Question

In a windows c++ console application I would like to read a password from command-line input. The password is used for encryption (and later decryption, maybe elsewhere in the world on a windows pc with a different locale). So I worry about locales and encoding of that passphrase not giving the same numerical representation. On the same computer or a computer with the same locale this does obviously not give a problem.

Therefore I would like to be able to fixed encode (and normalize?) and store as UTF-8. which is recommended here: http://www.jasypt.org/howtoencryptuserpasswords.html (point 4).
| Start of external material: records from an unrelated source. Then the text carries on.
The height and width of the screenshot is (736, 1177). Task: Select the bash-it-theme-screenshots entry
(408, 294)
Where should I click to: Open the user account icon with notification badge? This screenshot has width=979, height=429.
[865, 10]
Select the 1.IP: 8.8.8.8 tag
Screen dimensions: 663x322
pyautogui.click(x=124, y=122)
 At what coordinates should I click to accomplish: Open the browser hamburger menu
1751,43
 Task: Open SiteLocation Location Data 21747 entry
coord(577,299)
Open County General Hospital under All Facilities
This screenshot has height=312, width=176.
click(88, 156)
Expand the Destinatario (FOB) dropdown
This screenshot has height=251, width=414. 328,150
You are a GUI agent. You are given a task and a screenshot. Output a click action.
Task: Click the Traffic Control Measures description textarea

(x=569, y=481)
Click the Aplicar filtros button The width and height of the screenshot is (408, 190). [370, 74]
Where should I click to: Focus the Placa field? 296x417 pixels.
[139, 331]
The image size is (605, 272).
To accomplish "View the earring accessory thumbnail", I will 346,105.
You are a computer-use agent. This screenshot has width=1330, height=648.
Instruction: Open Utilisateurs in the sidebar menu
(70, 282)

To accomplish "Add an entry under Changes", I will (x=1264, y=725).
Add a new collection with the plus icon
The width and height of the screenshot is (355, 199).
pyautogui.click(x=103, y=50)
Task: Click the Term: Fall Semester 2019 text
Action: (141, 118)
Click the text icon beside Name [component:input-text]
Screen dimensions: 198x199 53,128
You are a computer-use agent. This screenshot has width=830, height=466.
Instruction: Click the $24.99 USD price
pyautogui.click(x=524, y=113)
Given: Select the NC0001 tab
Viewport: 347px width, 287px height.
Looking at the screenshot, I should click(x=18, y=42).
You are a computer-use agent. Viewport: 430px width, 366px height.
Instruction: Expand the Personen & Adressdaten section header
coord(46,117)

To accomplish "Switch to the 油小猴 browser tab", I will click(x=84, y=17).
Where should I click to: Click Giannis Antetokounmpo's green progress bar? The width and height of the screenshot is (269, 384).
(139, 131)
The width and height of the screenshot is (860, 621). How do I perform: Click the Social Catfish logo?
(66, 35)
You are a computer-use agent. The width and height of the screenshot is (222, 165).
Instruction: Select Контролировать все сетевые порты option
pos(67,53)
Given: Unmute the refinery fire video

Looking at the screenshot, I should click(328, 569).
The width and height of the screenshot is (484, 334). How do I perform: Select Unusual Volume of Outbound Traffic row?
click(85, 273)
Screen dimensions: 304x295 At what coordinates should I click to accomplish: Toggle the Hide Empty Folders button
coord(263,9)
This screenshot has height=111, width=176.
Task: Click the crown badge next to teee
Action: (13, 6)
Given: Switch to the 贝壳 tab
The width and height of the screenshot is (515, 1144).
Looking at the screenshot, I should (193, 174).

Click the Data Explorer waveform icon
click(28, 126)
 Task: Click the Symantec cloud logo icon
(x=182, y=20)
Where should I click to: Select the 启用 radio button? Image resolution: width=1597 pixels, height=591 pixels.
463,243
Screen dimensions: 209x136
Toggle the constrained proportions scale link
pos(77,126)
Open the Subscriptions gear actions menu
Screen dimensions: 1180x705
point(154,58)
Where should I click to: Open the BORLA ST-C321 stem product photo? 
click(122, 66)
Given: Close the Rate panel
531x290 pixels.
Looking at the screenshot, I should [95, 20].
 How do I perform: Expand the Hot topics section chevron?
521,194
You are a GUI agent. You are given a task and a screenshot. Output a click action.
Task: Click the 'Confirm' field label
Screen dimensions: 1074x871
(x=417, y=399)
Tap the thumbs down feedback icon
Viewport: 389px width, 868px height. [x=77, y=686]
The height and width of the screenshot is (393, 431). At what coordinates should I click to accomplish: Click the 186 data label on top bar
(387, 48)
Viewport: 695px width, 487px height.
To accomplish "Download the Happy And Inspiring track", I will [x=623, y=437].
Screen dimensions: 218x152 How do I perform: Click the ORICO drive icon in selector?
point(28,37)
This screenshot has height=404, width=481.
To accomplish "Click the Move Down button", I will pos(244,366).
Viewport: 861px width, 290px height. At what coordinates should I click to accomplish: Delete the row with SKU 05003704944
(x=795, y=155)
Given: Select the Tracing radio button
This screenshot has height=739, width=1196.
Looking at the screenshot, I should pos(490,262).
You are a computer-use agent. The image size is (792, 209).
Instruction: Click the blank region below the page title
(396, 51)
There are many issues relating to encoding/unicode/UTF-8/codepages I don't fully (or fully don't) grasp. I fiddled with boost:locale and boost::nowide, but couldn't figure it out or it doesn't work under windows (dunno). Some links with more clarification on the issues (windows) involved:

http://alfps.wordpress.com/2011/11/22/unicode-part-1-windows-console-io-approaches/

http://alfps.wordpress.com/2011/12/08/unicode-part-2-utf-8-stream-mode/

But these links address the opposite problem! How to make things look the same no matter what underlying representation, I need the same underlying [bit-wise] representation, no matter how it looks!

So the question is, how do I make sure (and do I have to?) that the locale/encoding has no effect on the basic data that get encrypted, data, as in the sense of an array of 8-bit integers? I don't necessarilly care about UTF-8 or Unicode, just need to be able to recover data, no matter what locale/encoding. The first link is helpful in explaining the issue.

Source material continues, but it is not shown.